Adaptação de um livro de Brian Selznick, A Invenção de Hugo Cabret conta a jornada de um menino em busca de amizade, de um lar, e que luta para escapar da marginalidade e da solidão. E é também uma deslumbrante homenagem ao cinema, sobretudo àquele feito pelo diretor francês George Méliès (1861-1938), pioneiro na utilização do invento dos irmãos Lumière para contar histórias fantásticas, já com toques de ficção científica, como o clássico Viagem à Lua (1902).
Tintim
As Aventuras de Tintim venceu o Globo de Ouro de melhor animação, mas nem foi indicado ao Oscar na categoria, por ser considerado um híbrido no intuito de emprestar mais realismo aos personagens e à propria trama, Spielberg combinou a técnica de captura de movimentos digital de atores reais com um acabamento em animação em 3D, o que o desclassificou.

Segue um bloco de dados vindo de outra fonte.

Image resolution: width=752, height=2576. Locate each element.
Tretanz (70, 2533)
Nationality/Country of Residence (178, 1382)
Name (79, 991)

O filme tem como grande mérito e o maior defeito a reverência pela obra do quadrinista Hergé, compartilhada pelo diretor Steven Spielberg e pelo produtor Peter Jackson, que deverá assinar o próximo episódio do que foi pensado para ser uma trilogia.
Neste primeiro filme, o repórter Tintim (dublado na versão original por Jamie Bell, de Billy Elliot) e seu cão Milu tropeçam em uma feira de rua no modelo de um navio antigo que contém um segredo valioso. O aguçado faro do repórter o leva a tentar desvendar o mistério e o coloca na mira de Ivan Ivanovitch Sakharin (dublado por Daniel Craig, o atual James Bond), um vilão diabólico, que suspeita que Tintim roubou pistas para a descoberta de um tesouro valioso, perdido há séculos em um navio chamado Licorne, afundado nas profundezas do mar.
O resultado é visualmente deslumbrante, um marco do gênero, embora o roteiro não seja o ponto forte do filme, concebido com uma obra em 3D e que, em duas dimensões, perde muito de seu impacto visual.